Student thinking can be influenced by AI whether or not they intentionally use it. For example, a middle and high-school humanities teacher from Texas told me that they believe students are starting to rely on the Gemini AI summary that appears at the top of Google searches. It is positioned above the top search results, potentially feeding students homogenized information and identical (if not always reliable) results.
A New Yorker article recently detailed various experiments designed to assess participants’ answers to prompts with and without AI and found that those who used AI had writing that was vastly homogenized. One MIT experiment tested 50 students from various universities, splitting them into three groups with ChatGPT, Google Search capabilities, and no assistance. The study prompted them to answer, “Must our achievements benefit others in order to make us truly happy?” Not only did the students who used ChatGPT produce vastly similar answers, they also showed less brain connectivity through electroencephalography (EEG) testing after four months of use.
For demonstrated outputs, “A.I. is a technology of averages: large language models are trained to spot patterns across vast tracts of data; the answers they produce tend toward consensus, both in the quality of the writing, which is often riddled with clichés and banalities, and in the calibre of the ideas.”
The common theme among educators is that AI can be an incredible tool if used responsibly and with guardrails in place so as not to not overtake critical thought. The answer may be varying lesson mediums and providing education about, and promoting student awareness of, AI. One teacher shared, for instance, that he has discussed the environmental and energy impacts of AI use, which many students (and adults!) may not be readily aware of.
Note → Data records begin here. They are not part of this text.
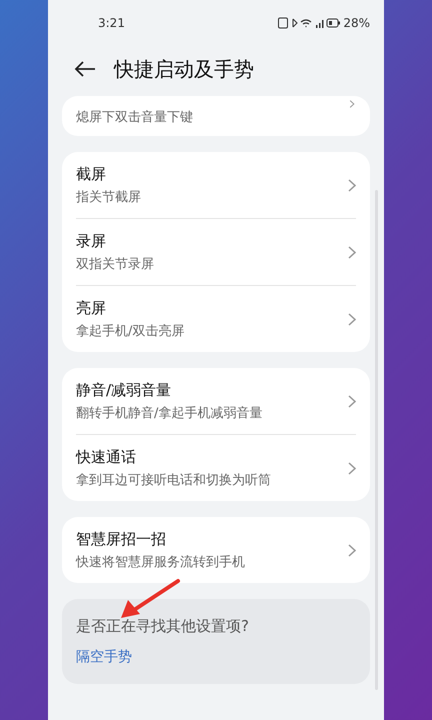 The height and width of the screenshot is (720, 432). I want to click on item-title: 录屏, so click(115, 241).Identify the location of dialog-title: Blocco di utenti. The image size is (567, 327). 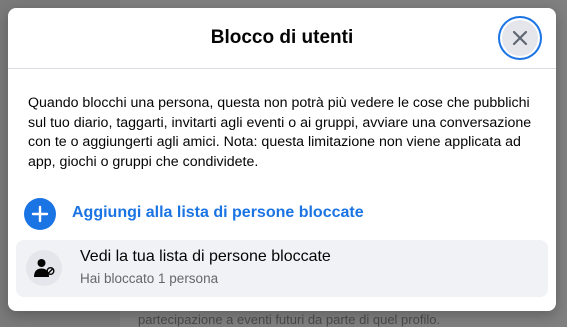
(282, 38). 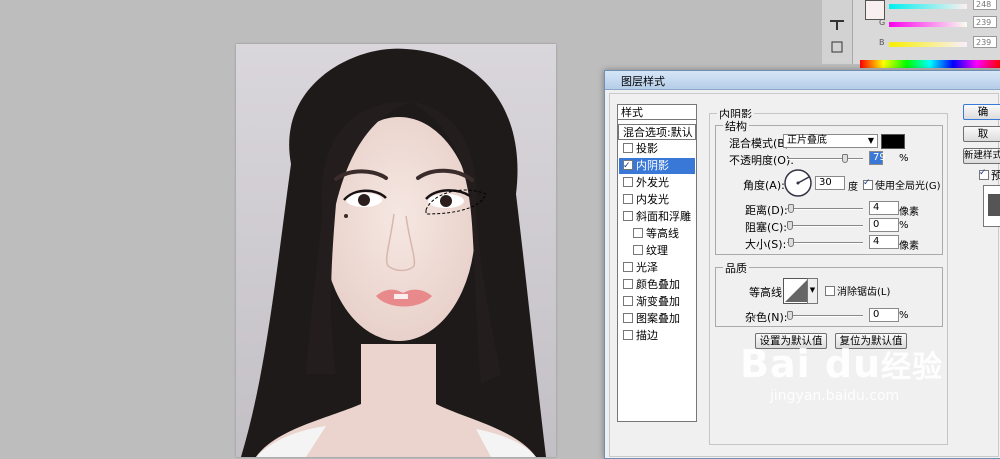 What do you see at coordinates (657, 336) in the screenshot?
I see `style-list-item: 描边` at bounding box center [657, 336].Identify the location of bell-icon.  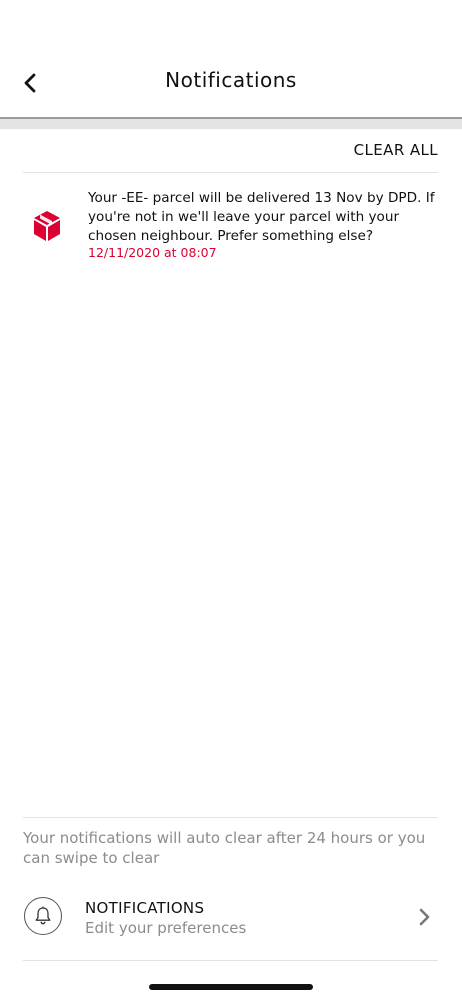
(43, 916).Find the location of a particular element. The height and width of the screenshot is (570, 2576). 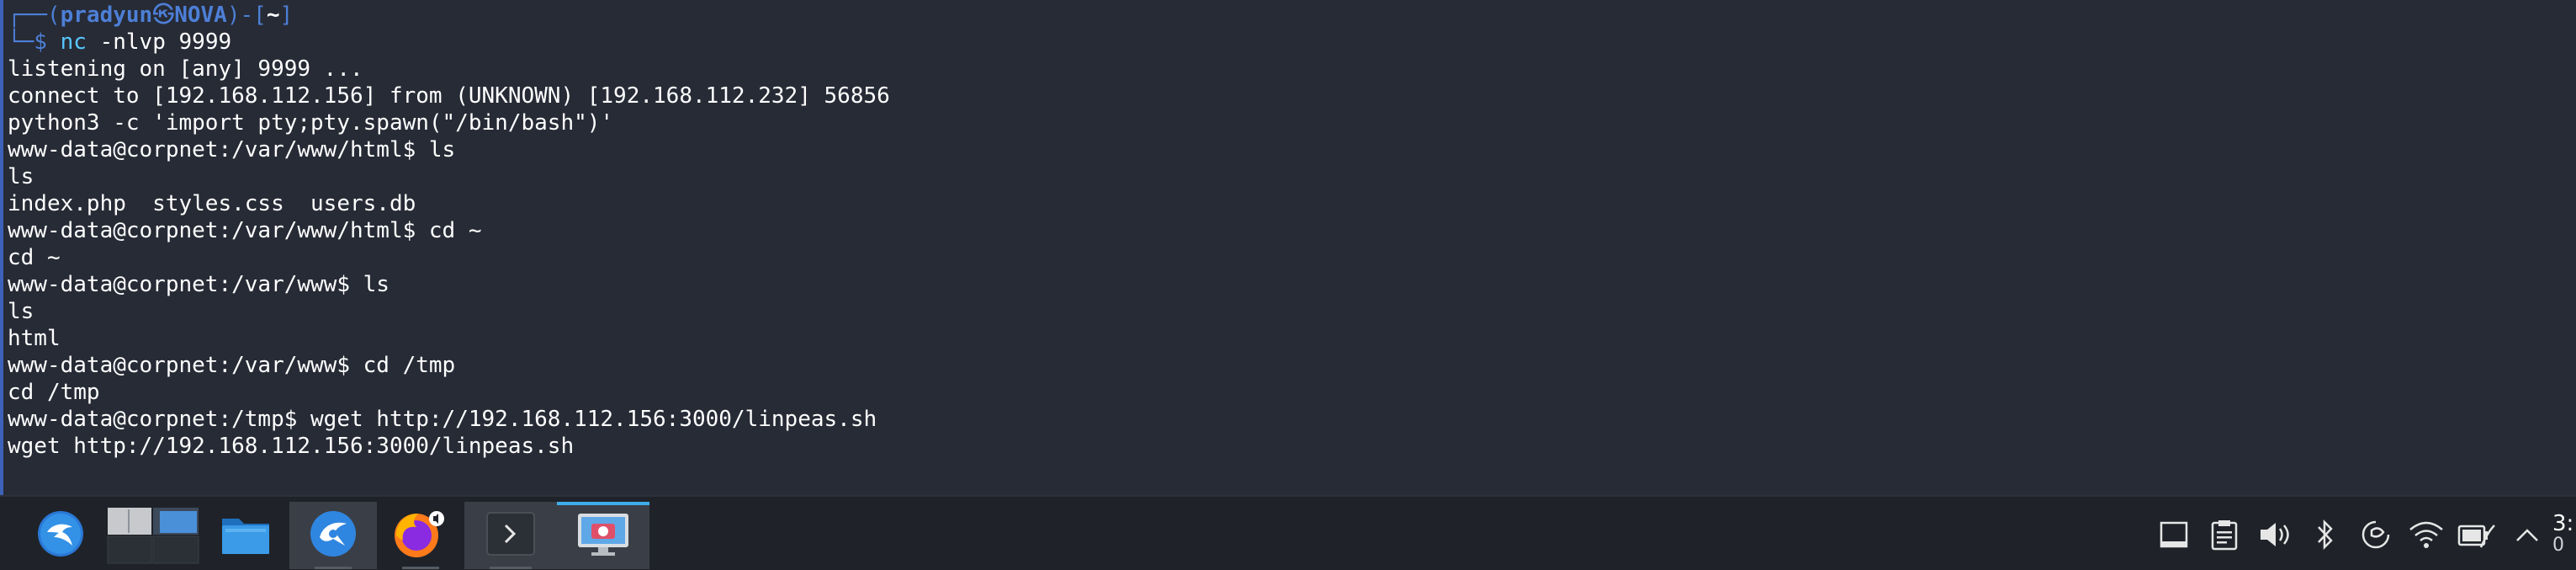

Technological advancements are inevitable, but we can proactively put barriers and responsible processes in place to preserve student creativity and intellectual autonomy. Keeping these ideals in mind, Write the World offers Clara as a solution for responsible AI use in the classroom. Clara is a Socratic AI tool for students that is designed to enhance, not replace, student writing.
In accordance with Write the World’s mission to support teens in becoming better writers, as well as providing a platform for their unique voices, Clara acts as a guide and brainstorming tool. It offers real-time feedback and poses open-ended questions that help students think more deeply about the content and technique of their writing. As well, students can use the tool to conduct cross-disciplinary research on non-writing topics, such as to learn about historical context for a fiction story. It does not generate text for students but instead supports them as a teacher or tutor would, scaffolding their creativity and critical thinking.
If you’re interested in bringing Clara’s Socratic AI technology to your middle or high school classroom or district, sign up for a free pilot here. The tool is easily integrated with Google Docs, ensuring smooth implementation alongside existing software and tech systems. As one teacher explains to her students, “AI is a tool, but AI is not meant to replace inquiry or analysis; it is meant to support it.”
That is exactly what Write the World has aimed to create with Clara, and we look forward to continuing to support—and collect feedback from—teachers and students with this innovation!